§ **What the exercise asks**:
Copy the records exactly, from the line that contains "You are a computer-use" through the end of the records, and leave out the pictures.

§ **Extracted entries**:
********

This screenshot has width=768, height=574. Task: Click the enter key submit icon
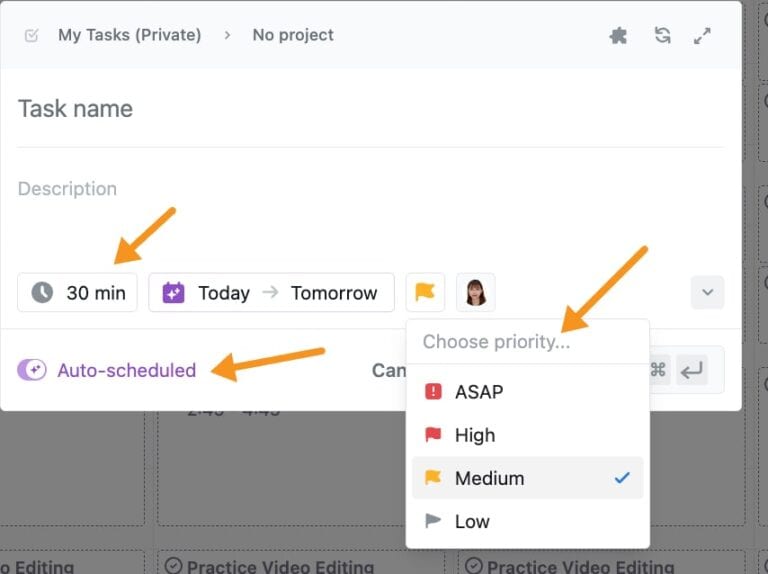point(691,371)
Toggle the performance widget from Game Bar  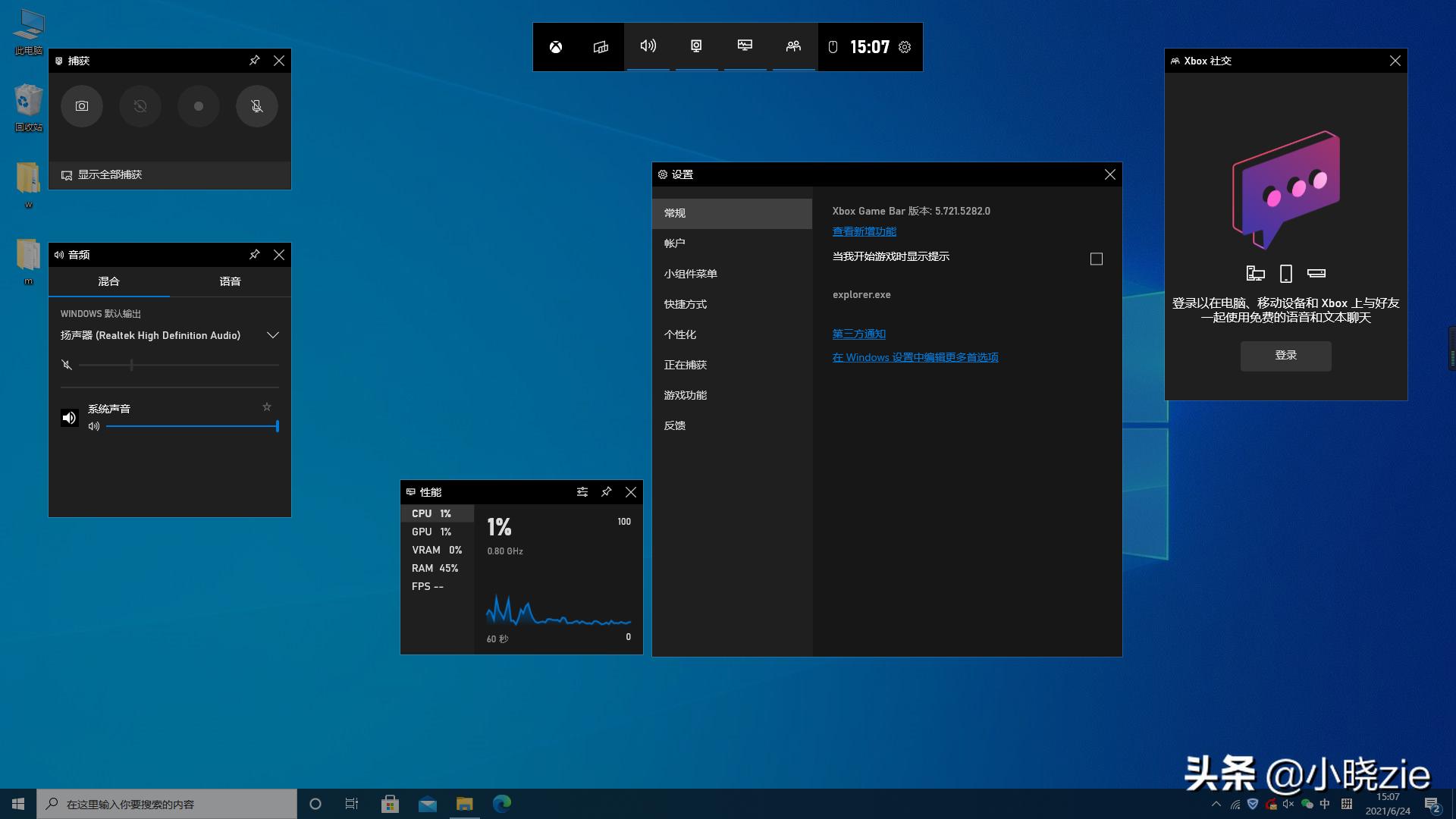[745, 46]
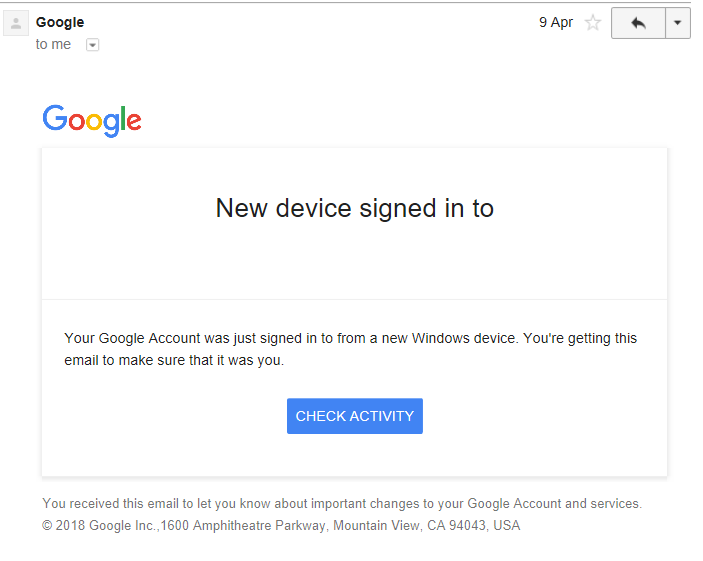Click the colorful Google logo image

[92, 121]
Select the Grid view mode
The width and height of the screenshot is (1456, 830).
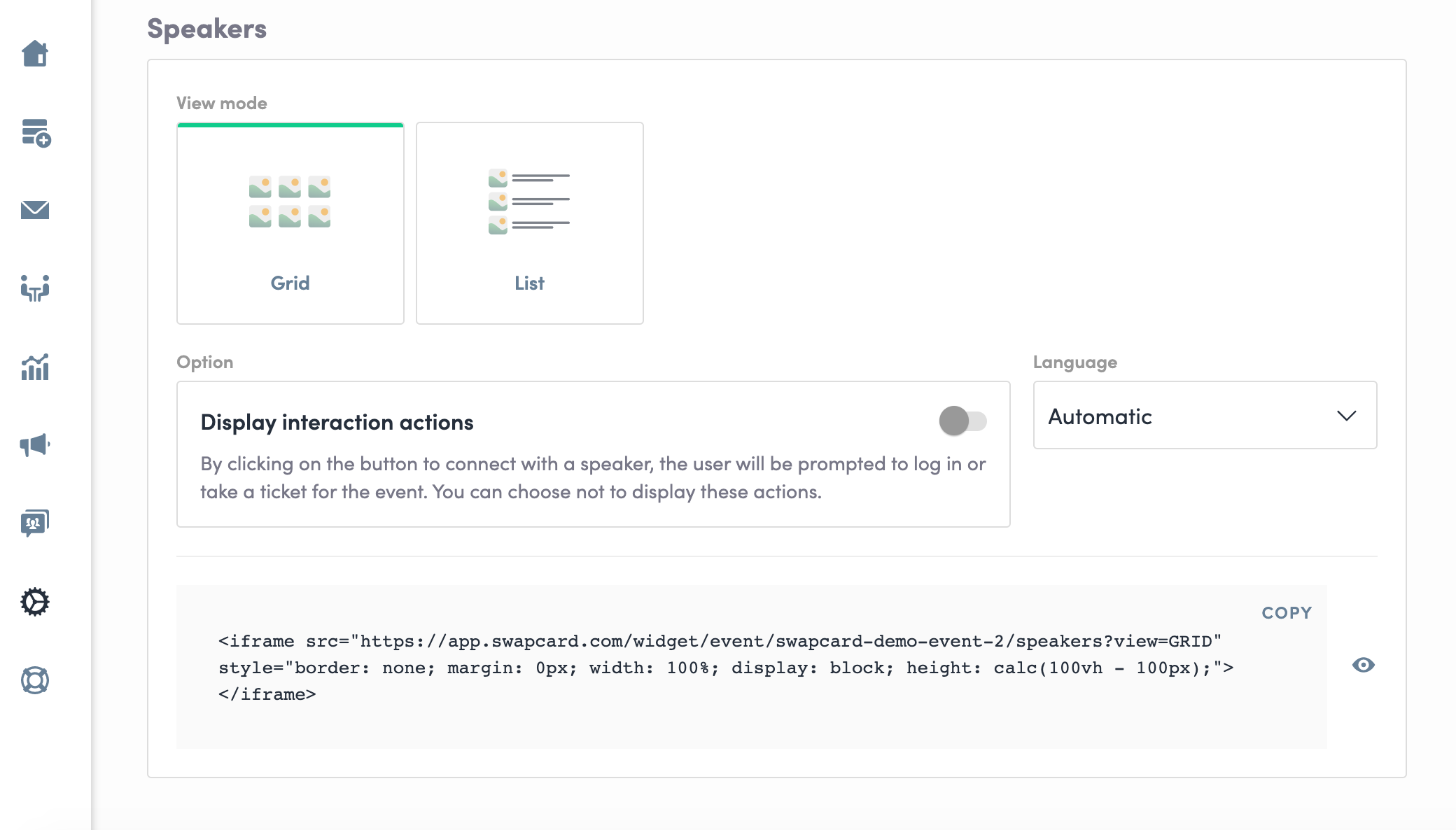[290, 283]
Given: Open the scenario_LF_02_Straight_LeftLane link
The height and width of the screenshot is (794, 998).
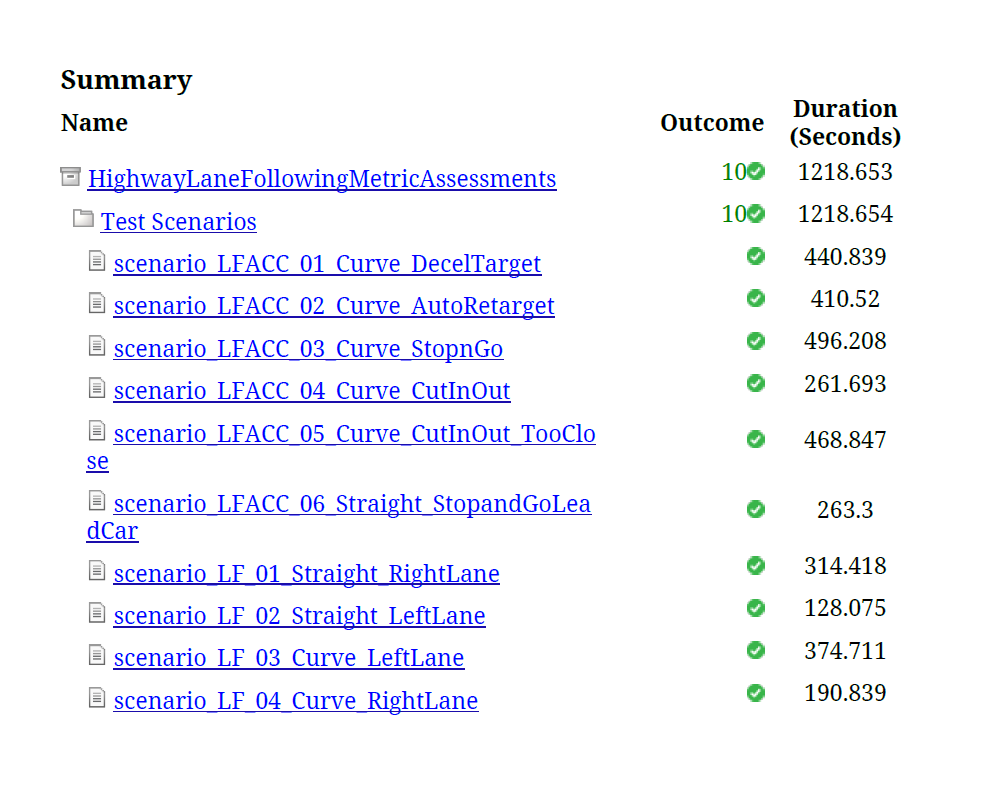Looking at the screenshot, I should coord(299,616).
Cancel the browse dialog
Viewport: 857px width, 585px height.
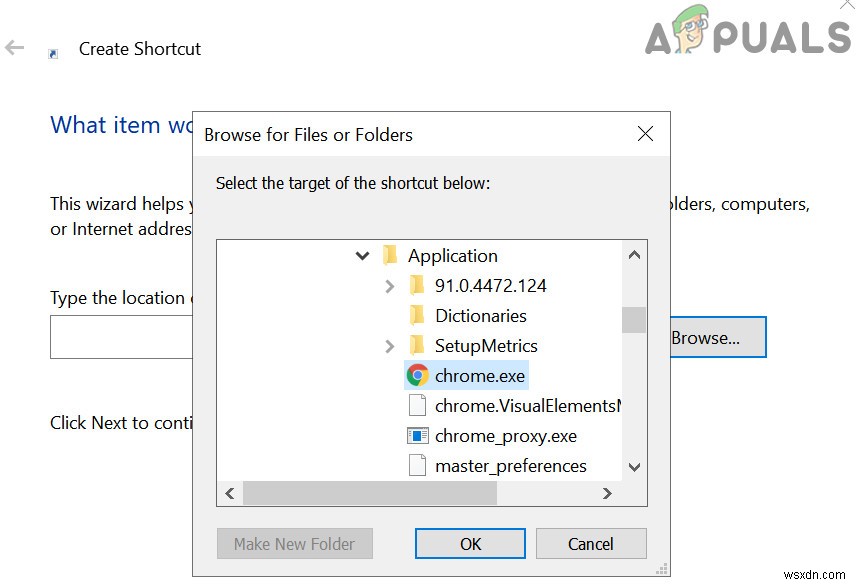(591, 543)
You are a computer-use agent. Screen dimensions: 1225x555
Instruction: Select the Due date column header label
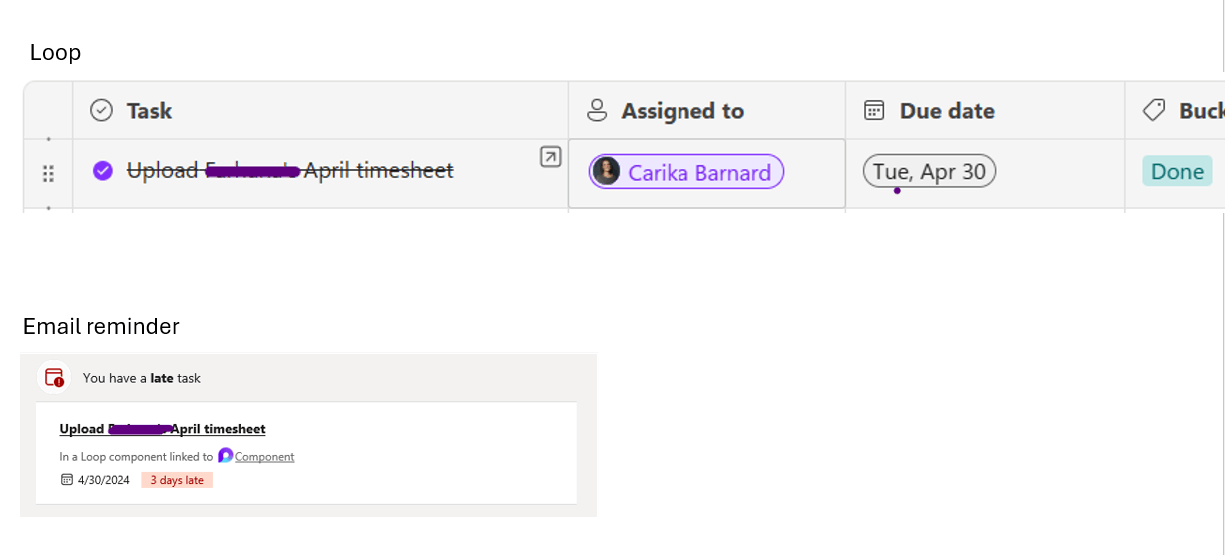pos(946,111)
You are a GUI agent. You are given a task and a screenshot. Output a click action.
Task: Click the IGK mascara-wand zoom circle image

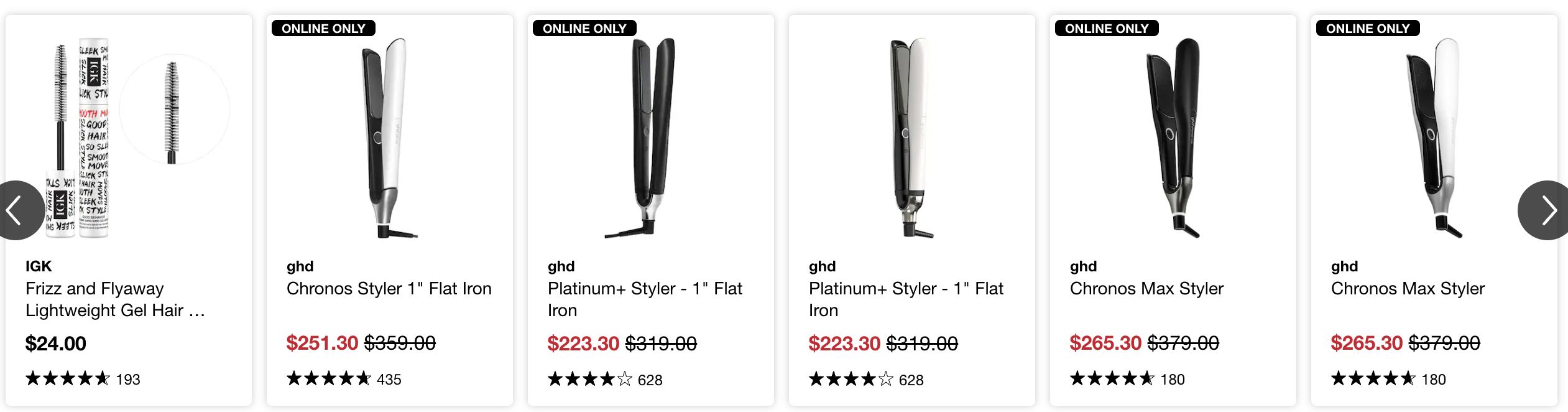point(173,110)
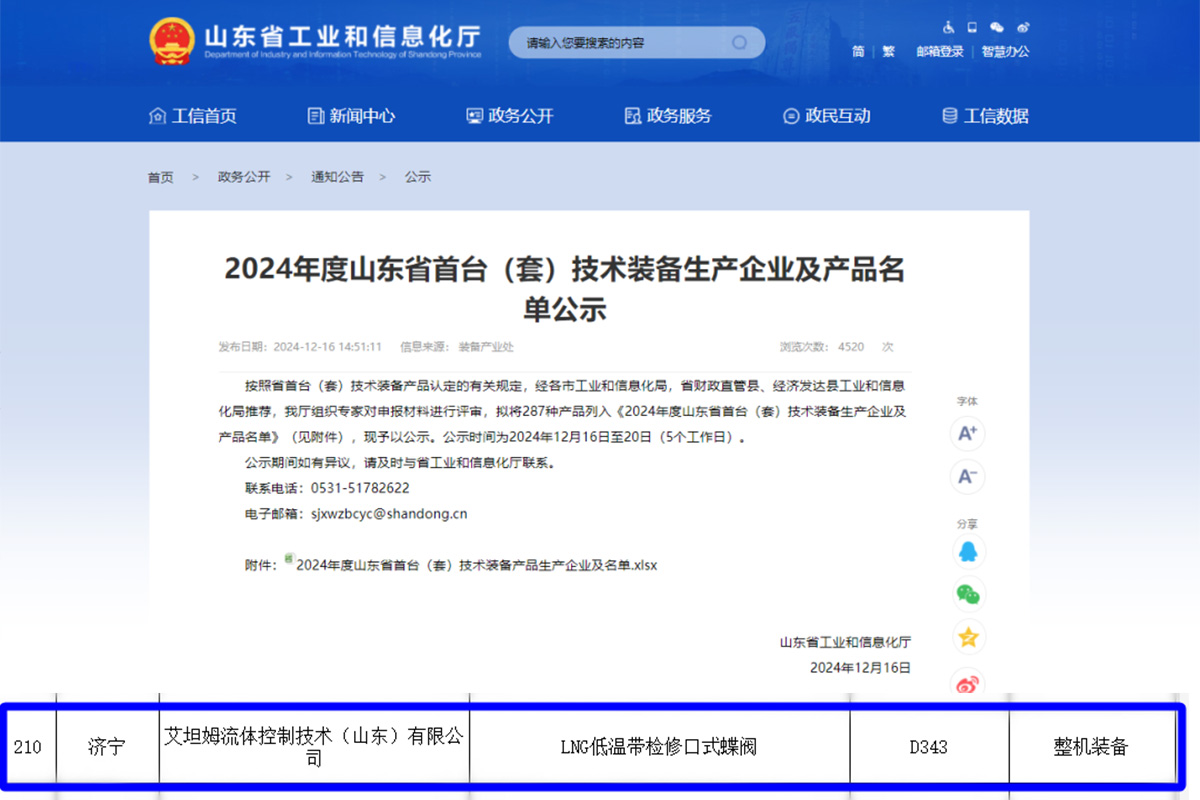This screenshot has height=800, width=1200.
Task: Click the search magnifier icon
Action: [x=740, y=42]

********

§ **Answer below**:
You are a computer-use agent. Screen dimensions: 1225x555
Instruction: Select the Due date column header label
pos(946,111)
You are a GUI agent. You are given a task and a screenshot. Output a click action.
Task: Click the IGK mascara-wand zoom circle image

point(173,110)
This screenshot has height=800, width=1200.
Task: Click the search magnifier icon
Action: [x=740, y=42]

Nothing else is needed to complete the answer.